気候関連リスク・機会への当社戦略
~TCFDシナリオ分析~
当社は、パリ協定の長期目標達成に取り組む国際社会の現状を踏まえ、気候変動問題を世界が直面する重要な課題の一つとして捉え、2019年5月、TCFDがまとめた情報開示提言を支持する署名を行いました。
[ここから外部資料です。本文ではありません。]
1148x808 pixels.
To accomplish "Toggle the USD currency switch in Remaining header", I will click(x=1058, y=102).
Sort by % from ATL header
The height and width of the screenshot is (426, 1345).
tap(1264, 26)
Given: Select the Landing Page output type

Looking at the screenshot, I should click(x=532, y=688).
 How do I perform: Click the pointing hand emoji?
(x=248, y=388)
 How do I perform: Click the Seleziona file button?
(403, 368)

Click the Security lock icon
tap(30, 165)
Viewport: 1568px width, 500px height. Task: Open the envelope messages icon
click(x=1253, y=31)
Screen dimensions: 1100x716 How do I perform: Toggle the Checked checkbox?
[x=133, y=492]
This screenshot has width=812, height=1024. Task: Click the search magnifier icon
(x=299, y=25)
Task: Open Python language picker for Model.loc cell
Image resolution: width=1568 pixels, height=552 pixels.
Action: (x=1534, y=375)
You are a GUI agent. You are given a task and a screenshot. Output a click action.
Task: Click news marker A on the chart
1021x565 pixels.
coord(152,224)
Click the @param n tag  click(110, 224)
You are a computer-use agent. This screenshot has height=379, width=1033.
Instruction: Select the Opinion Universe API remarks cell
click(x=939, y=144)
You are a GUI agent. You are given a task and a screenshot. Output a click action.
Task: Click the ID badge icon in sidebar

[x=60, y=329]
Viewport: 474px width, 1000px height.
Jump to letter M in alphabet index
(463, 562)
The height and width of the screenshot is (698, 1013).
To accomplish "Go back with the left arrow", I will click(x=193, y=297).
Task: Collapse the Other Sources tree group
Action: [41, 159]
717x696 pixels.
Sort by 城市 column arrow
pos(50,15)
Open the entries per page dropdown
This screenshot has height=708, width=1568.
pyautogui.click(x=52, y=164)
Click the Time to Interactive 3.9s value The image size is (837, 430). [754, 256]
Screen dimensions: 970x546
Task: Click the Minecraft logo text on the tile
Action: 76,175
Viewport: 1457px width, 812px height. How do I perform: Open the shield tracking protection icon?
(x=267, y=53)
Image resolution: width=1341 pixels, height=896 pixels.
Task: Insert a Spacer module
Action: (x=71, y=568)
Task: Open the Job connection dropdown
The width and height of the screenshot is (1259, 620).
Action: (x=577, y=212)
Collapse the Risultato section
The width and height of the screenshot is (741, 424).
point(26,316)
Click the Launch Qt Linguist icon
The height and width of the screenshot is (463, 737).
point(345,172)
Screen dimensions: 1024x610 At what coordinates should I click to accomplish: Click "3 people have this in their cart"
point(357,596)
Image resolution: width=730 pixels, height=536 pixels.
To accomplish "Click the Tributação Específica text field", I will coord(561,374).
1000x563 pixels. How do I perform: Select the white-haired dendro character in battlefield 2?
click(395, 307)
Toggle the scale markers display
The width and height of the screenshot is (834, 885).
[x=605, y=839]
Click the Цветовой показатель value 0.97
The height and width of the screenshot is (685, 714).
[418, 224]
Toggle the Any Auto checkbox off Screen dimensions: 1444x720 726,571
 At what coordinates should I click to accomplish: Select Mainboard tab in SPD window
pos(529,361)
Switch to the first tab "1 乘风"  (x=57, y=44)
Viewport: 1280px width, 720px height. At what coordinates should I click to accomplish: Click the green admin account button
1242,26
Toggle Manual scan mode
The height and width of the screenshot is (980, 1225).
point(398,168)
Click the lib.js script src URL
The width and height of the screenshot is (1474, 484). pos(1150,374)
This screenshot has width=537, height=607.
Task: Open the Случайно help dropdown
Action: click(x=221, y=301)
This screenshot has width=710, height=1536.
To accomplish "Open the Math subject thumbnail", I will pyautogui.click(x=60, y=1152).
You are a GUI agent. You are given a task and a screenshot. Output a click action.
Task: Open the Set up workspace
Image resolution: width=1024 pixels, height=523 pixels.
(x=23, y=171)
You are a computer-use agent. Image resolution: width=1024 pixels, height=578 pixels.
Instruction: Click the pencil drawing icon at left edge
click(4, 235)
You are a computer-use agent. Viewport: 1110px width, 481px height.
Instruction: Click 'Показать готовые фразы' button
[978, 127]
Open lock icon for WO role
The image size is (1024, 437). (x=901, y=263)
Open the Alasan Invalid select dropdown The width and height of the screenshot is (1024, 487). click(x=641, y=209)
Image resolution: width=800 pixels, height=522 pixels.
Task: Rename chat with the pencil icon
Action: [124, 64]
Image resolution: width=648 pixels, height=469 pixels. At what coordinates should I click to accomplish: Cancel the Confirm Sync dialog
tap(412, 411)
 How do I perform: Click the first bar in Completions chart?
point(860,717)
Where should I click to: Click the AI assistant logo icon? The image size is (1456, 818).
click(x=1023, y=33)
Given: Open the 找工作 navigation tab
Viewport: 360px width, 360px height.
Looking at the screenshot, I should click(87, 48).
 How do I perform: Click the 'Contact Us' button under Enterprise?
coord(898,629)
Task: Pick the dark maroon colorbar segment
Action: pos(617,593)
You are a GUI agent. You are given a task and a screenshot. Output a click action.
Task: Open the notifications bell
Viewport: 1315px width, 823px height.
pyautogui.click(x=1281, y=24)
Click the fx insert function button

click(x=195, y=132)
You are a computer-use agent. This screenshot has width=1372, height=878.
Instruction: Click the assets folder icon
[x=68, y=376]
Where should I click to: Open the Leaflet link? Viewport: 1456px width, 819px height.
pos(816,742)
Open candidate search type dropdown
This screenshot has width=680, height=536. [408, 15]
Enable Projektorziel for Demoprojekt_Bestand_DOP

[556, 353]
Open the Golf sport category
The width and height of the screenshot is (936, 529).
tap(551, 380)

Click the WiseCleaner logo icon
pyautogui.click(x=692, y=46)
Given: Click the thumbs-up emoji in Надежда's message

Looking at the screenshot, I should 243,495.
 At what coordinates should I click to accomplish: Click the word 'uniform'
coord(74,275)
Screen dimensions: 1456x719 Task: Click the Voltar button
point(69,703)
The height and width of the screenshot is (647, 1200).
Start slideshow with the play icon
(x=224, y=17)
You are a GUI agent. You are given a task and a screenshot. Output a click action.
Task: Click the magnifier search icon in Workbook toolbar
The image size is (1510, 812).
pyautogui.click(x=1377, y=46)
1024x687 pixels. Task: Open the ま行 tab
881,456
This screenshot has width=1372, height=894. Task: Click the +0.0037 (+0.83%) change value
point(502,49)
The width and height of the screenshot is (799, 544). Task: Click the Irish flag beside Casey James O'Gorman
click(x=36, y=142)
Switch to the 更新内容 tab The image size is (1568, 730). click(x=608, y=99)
この提言に基づき、気候変動が事業活動に与える影響について情報開示を進めていきます。
シナリオ分析について
当社では、移行要因と物理要因ごとに、上流である調達、直接操業、下流である製品・サービス提供のそれぞれにおいて重大な影響を与え得るリスク・機会を特定し、各シナリオに対する戦略を検討しました。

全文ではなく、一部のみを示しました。